Objective =
Swap "GUI agent" for "interface agent" everywhere it occurs in these lines, and leave everything else unchanged.

[Element and text position data]
——

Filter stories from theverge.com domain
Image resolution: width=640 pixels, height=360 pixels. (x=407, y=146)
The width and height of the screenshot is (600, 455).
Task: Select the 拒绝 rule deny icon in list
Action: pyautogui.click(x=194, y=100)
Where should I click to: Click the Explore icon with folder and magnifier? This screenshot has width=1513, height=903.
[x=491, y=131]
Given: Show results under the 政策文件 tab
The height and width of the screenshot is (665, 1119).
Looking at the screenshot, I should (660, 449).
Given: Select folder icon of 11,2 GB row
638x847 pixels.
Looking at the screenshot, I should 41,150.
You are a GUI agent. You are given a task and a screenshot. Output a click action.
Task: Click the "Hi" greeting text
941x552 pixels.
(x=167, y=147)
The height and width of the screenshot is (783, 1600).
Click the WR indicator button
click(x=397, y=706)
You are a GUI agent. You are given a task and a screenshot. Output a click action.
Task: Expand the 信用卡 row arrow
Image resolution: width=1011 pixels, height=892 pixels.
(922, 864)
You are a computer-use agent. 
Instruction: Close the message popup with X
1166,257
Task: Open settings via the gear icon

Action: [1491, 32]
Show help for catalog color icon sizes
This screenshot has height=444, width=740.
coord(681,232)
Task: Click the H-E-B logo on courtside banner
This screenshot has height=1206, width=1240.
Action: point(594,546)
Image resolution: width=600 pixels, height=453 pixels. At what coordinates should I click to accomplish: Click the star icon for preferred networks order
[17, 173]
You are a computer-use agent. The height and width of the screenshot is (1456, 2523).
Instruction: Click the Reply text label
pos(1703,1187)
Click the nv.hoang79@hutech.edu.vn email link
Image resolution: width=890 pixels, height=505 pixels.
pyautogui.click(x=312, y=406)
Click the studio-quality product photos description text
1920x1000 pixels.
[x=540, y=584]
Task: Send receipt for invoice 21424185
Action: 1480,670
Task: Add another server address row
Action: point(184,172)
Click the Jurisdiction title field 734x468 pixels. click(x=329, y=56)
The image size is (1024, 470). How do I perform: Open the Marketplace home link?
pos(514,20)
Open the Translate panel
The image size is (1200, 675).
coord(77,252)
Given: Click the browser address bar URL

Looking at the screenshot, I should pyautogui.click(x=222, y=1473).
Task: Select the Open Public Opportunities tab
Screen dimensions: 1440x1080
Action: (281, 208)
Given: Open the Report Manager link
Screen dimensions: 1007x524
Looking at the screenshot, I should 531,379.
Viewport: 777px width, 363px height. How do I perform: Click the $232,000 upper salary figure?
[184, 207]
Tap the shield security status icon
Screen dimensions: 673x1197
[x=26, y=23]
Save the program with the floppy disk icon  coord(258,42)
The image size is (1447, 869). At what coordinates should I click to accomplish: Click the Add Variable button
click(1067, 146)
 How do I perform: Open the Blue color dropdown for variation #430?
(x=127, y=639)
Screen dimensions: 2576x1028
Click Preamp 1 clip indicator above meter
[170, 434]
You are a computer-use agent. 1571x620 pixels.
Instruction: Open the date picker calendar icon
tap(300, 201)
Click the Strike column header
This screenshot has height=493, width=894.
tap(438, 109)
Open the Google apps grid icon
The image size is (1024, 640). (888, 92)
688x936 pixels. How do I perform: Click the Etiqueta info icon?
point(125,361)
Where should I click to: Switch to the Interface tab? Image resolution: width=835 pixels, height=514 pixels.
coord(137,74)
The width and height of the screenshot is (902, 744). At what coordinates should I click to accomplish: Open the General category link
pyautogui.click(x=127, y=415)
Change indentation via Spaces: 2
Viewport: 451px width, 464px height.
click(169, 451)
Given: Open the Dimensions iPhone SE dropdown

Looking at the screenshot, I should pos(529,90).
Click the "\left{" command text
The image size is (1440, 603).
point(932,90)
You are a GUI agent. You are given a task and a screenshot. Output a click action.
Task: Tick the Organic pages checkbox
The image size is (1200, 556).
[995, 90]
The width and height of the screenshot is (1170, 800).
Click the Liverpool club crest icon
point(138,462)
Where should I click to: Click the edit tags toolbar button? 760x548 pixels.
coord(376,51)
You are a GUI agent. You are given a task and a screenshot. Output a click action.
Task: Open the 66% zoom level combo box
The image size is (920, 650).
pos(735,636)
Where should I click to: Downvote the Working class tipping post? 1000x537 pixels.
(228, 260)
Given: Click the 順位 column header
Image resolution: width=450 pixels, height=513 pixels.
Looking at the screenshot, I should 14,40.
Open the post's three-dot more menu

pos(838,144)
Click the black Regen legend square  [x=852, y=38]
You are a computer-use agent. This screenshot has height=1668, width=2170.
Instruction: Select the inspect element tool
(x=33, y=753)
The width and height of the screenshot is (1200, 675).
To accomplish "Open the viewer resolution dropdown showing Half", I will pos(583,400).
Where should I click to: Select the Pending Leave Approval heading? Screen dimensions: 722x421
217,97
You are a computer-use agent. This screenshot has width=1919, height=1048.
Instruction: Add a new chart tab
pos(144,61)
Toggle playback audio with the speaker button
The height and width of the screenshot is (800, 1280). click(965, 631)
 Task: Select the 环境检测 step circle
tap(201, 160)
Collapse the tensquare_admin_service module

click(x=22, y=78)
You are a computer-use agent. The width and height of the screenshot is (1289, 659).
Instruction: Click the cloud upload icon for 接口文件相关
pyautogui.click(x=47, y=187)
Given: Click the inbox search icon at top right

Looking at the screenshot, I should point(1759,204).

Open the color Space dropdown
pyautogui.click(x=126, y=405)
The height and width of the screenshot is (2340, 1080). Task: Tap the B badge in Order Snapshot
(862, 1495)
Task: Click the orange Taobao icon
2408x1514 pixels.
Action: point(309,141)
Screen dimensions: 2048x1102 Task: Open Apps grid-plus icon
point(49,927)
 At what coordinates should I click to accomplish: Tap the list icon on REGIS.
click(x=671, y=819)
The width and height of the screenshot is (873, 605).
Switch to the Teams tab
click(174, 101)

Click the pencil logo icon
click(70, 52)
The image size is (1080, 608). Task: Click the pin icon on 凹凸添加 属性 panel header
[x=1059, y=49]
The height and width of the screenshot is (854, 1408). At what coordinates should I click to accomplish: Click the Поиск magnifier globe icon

——

Response for this exercise =
Filter stories from theverge.com domain
Image resolution: width=640 pixels, height=360 pixels. (x=407, y=146)
The width and height of the screenshot is (600, 455).
Task: Select the 拒绝 rule deny icon in list
Action: pyautogui.click(x=194, y=100)
Where should I click to: Click the Explore icon with folder and magnifier? This screenshot has width=1513, height=903.
[x=491, y=131]
Given: Show results under the 政策文件 tab
The height and width of the screenshot is (665, 1119).
Looking at the screenshot, I should (660, 449).
Given: Select folder icon of 11,2 GB row
638x847 pixels.
Looking at the screenshot, I should 41,150.
You are a interface agent. You are given a task and a screenshot. Output a click action.
Task: Click the "Hi" greeting text
941x552 pixels.
(x=167, y=147)
The height and width of the screenshot is (783, 1600).
Click the WR indicator button
click(x=397, y=706)
You are a interface agent. You are given a task and a screenshot. Output a click action.
Task: Expand the 信用卡 row arrow
Image resolution: width=1011 pixels, height=892 pixels.
(922, 864)
You are a computer-use agent. 
Instruction: Close the message popup with X
1166,257
Task: Open settings via the gear icon

Action: [1491, 32]
Show help for catalog color icon sizes
This screenshot has height=444, width=740.
coord(681,232)
Task: Click the H-E-B logo on courtside banner
This screenshot has height=1206, width=1240.
Action: point(594,546)
Image resolution: width=600 pixels, height=453 pixels. At what coordinates should I click to accomplish: Click the star icon for preferred networks order
[17, 173]
You are a computer-use agent. The height and width of the screenshot is (1456, 2523).
Instruction: Click the Reply text label
pos(1703,1187)
Click the nv.hoang79@hutech.edu.vn email link
Image resolution: width=890 pixels, height=505 pixels.
pyautogui.click(x=312, y=406)
Click the studio-quality product photos description text
1920x1000 pixels.
[x=540, y=584]
Task: Send receipt for invoice 21424185
Action: 1480,670
Task: Add another server address row
Action: point(184,172)
Click the Jurisdiction title field 734x468 pixels. click(x=329, y=56)
The image size is (1024, 470). How do I perform: Open the Marketplace home link?
pos(514,20)
Open the Translate panel
The image size is (1200, 675).
coord(77,252)
Given: Click the browser address bar URL

Looking at the screenshot, I should pyautogui.click(x=222, y=1473).
Task: Select the Open Public Opportunities tab
Screen dimensions: 1440x1080
Action: (281, 208)
Given: Open the Report Manager link
Screen dimensions: 1007x524
Looking at the screenshot, I should 531,379.
Viewport: 777px width, 363px height. How do I perform: Click the $232,000 upper salary figure?
[184, 207]
Tap the shield security status icon
Screen dimensions: 673x1197
[x=26, y=23]
Save the program with the floppy disk icon  coord(258,42)
The image size is (1447, 869). At what coordinates should I click to accomplish: Click the Add Variable button
click(1067, 146)
 How do I perform: Open the Blue color dropdown for variation #430?
(x=127, y=639)
Screen dimensions: 2576x1028
Click Preamp 1 clip indicator above meter
[170, 434]
You are a computer-use agent. 1571x620 pixels.
Instruction: Open the date picker calendar icon
tap(300, 201)
Click the Strike column header
This screenshot has height=493, width=894.
tap(438, 109)
Open the Google apps grid icon
The image size is (1024, 640). (888, 92)
688x936 pixels. How do I perform: Click the Etiqueta info icon?
point(125,361)
Where should I click to: Switch to the Interface tab? Image resolution: width=835 pixels, height=514 pixels.
coord(137,74)
The width and height of the screenshot is (902, 744). At what coordinates should I click to accomplish: Open the General category link
pyautogui.click(x=127, y=415)
Change indentation via Spaces: 2
Viewport: 451px width, 464px height.
click(169, 451)
Given: Open the Dimensions iPhone SE dropdown

Looking at the screenshot, I should pos(529,90).
Click the "\left{" command text
The image size is (1440, 603).
point(932,90)
You are a interface agent. You are given a task and a screenshot. Output a click action.
Task: Tick the Organic pages checkbox
The image size is (1200, 556).
[995, 90]
The width and height of the screenshot is (1170, 800).
Click the Liverpool club crest icon
point(138,462)
Where should I click to: Click the edit tags toolbar button? 760x548 pixels.
coord(376,51)
You are a interface agent. You are given a task and a screenshot. Output a click action.
Task: Open the 66% zoom level combo box
The image size is (920, 650).
pos(735,636)
Where should I click to: Downvote the Working class tipping post? 1000x537 pixels.
(228, 260)
Given: Click the 順位 column header
Image resolution: width=450 pixels, height=513 pixels.
Looking at the screenshot, I should 14,40.
Open the post's three-dot more menu

pos(838,144)
Click the black Regen legend square  [x=852, y=38]
You are a computer-use agent. This screenshot has height=1668, width=2170.
Instruction: Select the inspect element tool
(x=33, y=753)
The width and height of the screenshot is (1200, 675).
To accomplish "Open the viewer resolution dropdown showing Half", I will pos(583,400).
Where should I click to: Select the Pending Leave Approval heading? Screen dimensions: 722x421
217,97
You are a computer-use agent. This screenshot has width=1919, height=1048.
Instruction: Add a new chart tab
pos(144,61)
Toggle playback audio with the speaker button
The height and width of the screenshot is (800, 1280). click(965, 631)
 Task: Select the 环境检测 step circle
tap(201, 160)
Collapse the tensquare_admin_service module

click(x=22, y=78)
You are a computer-use agent. The width and height of the screenshot is (1289, 659).
Instruction: Click the cloud upload icon for 接口文件相关
pyautogui.click(x=47, y=187)
Given: Click the inbox search icon at top right

Looking at the screenshot, I should point(1759,204).

Open the color Space dropdown
pyautogui.click(x=126, y=405)
The height and width of the screenshot is (2340, 1080). Task: Tap the B badge in Order Snapshot
(862, 1495)
Task: Click the orange Taobao icon
2408x1514 pixels.
Action: point(309,141)
Screen dimensions: 2048x1102 Task: Open Apps grid-plus icon
point(49,927)
 At what coordinates should I click to accomplish: Tap the list icon on REGIS.
click(x=671, y=819)
The width and height of the screenshot is (873, 605).
Switch to the Teams tab
click(174, 101)

Click the pencil logo icon
click(70, 52)
The image size is (1080, 608). Task: Click the pin icon on 凹凸添加 属性 panel header
[x=1059, y=49]
The height and width of the screenshot is (854, 1408). At what coordinates should I click to accomplish: Click the Поиск magnifier globe icon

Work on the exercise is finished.